**Artikel:**
Wenn Hotels oder Pensionen tatsächlich keinen Rundfunk- oder Internetempfang auf ihren Zimmern anbieten, müssen sie dafür jedenfalls keinen Beherbungsbeitrag zahlen, so das BVerwG. Möglich ist aber auch, dass das Verfassungsgericht den Rundfunkbeitrag bald insgesamt kippt.
Inhaber von Hotels, Pensionen und Ferienwohnungen werden vom Beitragsservice gleich mehrfach zur Kasse gebeten: Sie trifft nicht nur eine allgemeine Rundfunkbeitragspflicht für ihre Betriebsstätte, sondern sie müssen daneben zusätzlich für jedes Gästezimmer bzw. für jede Ferienwohnung jeweils ein Drittel des Rundfunkbeitrags entrichten.

**Vorliegendes Material:**
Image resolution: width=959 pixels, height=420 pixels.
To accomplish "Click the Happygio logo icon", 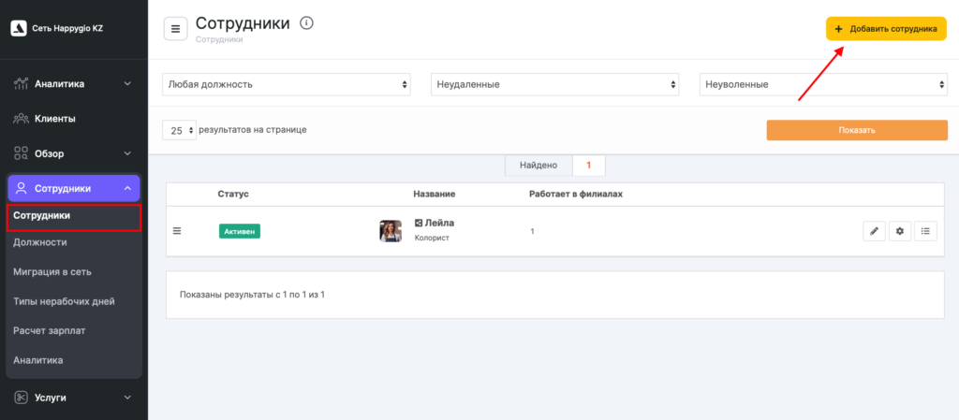I will coord(18,28).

**Aufgaben:**
A - Schreiben Sie aus dem Artikel über den Rundfunkbeitrag für Hotels den Abschnitt wortgetreu ab, der mit den Worten „Wenn Hotels oder“ beginnt und mit „bald insgesamt kippt.“ endet.
B - Übersetzen Sie diesen Satz aus dem Artikel über den Rundfunkbeitrag für Hotels ins Englische: „Möglich ist aber auch, dass das Verfassungsgericht den Rundfunkbeitrag bald insgesamt kippt.“

**Endergebnisse:**
A -
Wenn Hotels oder Pensionen tatsächlich keinen Rundfunk- oder Internetempfang auf ihren Zimmern anbieten, müssen sie dafür jedenfalls keinen Beherbungsbeitrag zahlen, so das BVerwG. Möglich ist aber auch, dass das Verfassungsgericht den Rundfunkbeitrag bald insgesamt kippt.

B - However, it is also possible that the Constitutional Court will soon strike down the broadcasting fee altogether.